The Growing Hacking Threat to Websites: An Ongoing Commitment to Web Application SecuritySeptember 5, 2012
|Authors:|| Chris Rodriguez, Senior Industry Analyst, Frost & Sullivan|
Richard Martinez, Research Analyst, Frost & Sullivan
Robert A. Martin, Senior Principal Engineer and Outreach Lead, MITRE
Ilia Kolochenko, CEO, High-Tech Bridge
Craig Spiezle, Executive Director & President, Online Trust Alliance
Frost & Sullivan: Web Application Security is an On-going Commitment due to Highly Dynamic Hacking Risks
The World Wide Web is the growth engine of our decade. Because the Web has the power to make everything available to anyone, anytime, where ever they are, through which ever device, even century-old businesses are adopting Web-centric business models. Government information systems are also becoming Web-centric because they, too, realise that technology allows them to meet and exceed the expectations of citizens with lower budgets. In essence, Web applications have become vital to almost any organisation, but these applications can be dangerously weak links in the network security perimeter.
Google and Amazon are well-known examples of companies that rely almost entirely on Web applications for their business; Netflix is showing the way in the home entertainment industry, and even grocery shopping is becoming Web-centric. Social networks, such as Facebook, have introduced gaming (e.g., Farmville), image sharing (e.g., Instagram), and other Web applications that give insight to users and their activities. Businesses are increasingly adopting social media into their marketing strategies. At the same time, services like ICQ or MSN Messenger (that are much more powerful, but require additional software to install) are losing popularity. More and more hardware devices—from industry equipment to telephone systems—are supplied with administrative Web interfaces. Ceridian Payroll & HR and Salesforce CRM are examples of essential and highly sensitive systems built on Web applications.

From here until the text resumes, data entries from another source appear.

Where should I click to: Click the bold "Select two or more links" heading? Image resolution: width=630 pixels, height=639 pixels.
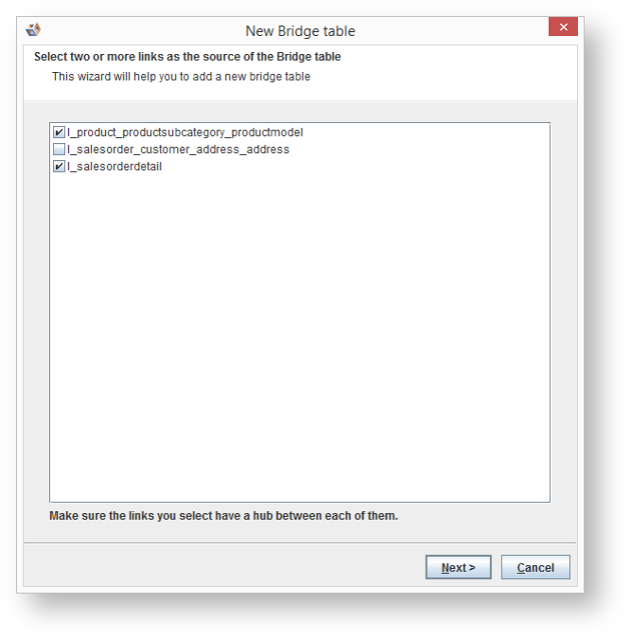[187, 57]
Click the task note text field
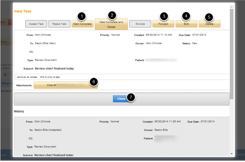Screen dimensions: 245x162 pos(121,77)
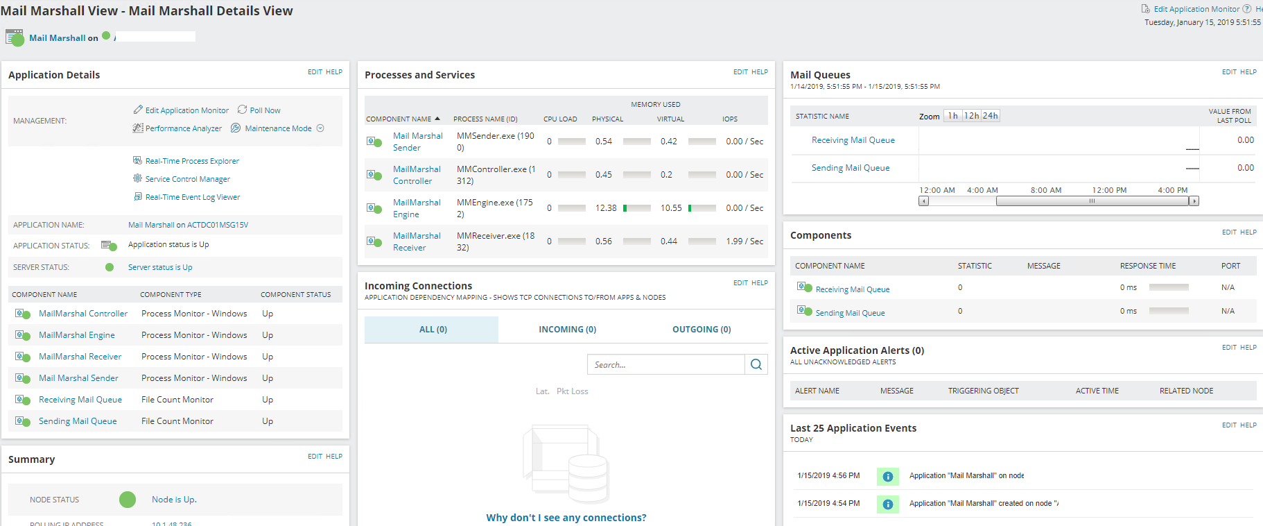Click the info icon on the 4:56 PM event
Viewport: 1263px width, 526px height.
tap(888, 476)
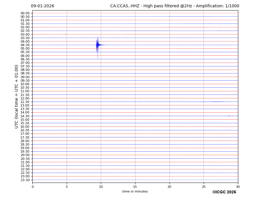Click the vertical UTC local time axis label
The width and height of the screenshot is (270, 203).
tap(17, 96)
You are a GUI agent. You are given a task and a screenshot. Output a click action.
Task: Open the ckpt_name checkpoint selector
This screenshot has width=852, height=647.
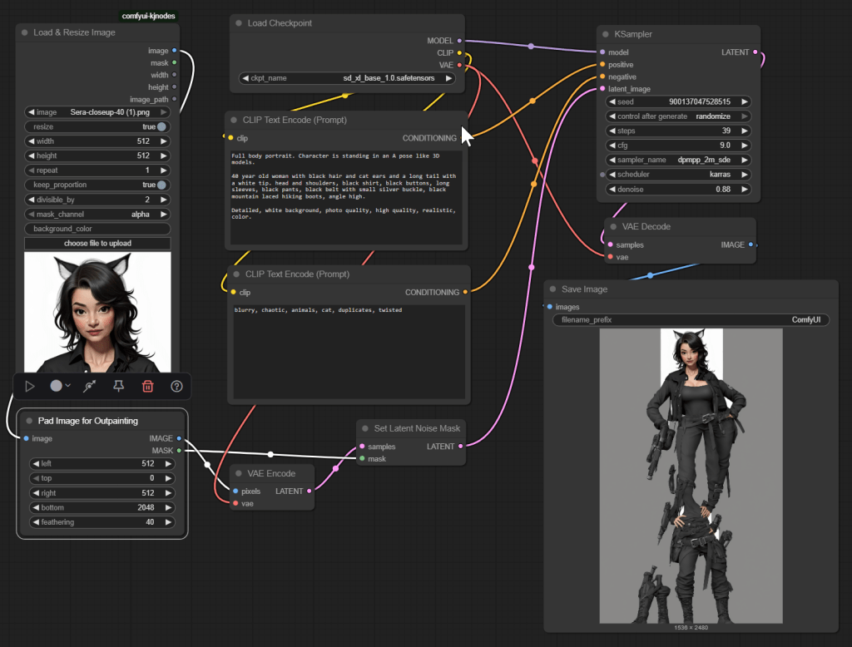click(x=347, y=78)
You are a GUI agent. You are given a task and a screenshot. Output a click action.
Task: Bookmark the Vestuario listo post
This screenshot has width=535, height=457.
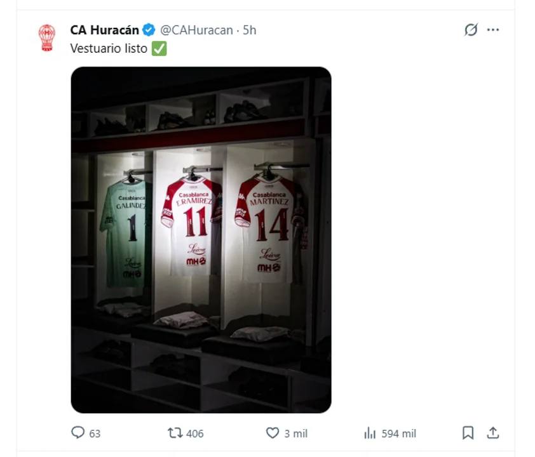coord(468,433)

Since the 90s, we have seen a steady proliferation of Web application vulnerabilities. As soon as system administrators and developers acknowledge one attack vector, a new attack vector is already being developed by hackers. Security research labs and vendors are implementing extensive testing methods to find and patch vulnerabilities.
For example, Frost & Sullivan found that in 2011, third-party researchers disclosed 98.3 percent of total vulnerabilities for the year, while application developers only disclosed 1.7 percent. This is further validated by security labs stating they have shifted their testing from being customer-driven to analyzing all applications, primarily those that are highly valuable to businesses, widely deployed, and have a reputation for being vulnerable.
This paper puts the threat to Web applications into its right business context. The reader is able to peak into the mysterious world of Web applications hacking, catching a glimpse of the workings of hackers and how they are able to attack unsuspecting organisations, powerful governments and even private persons. Finally, the paper gives an overview of the likely victims of Web application hacking and outlines what organisations should be doing to protect themselves.
The paper benefits from the insight and experience of leading security organizations and companies like MITRE, Online Trust Alliance (OTA), and High-Tech Bridge, which have provided excellent support to Frost & Sullivan during the editing and review of the paper.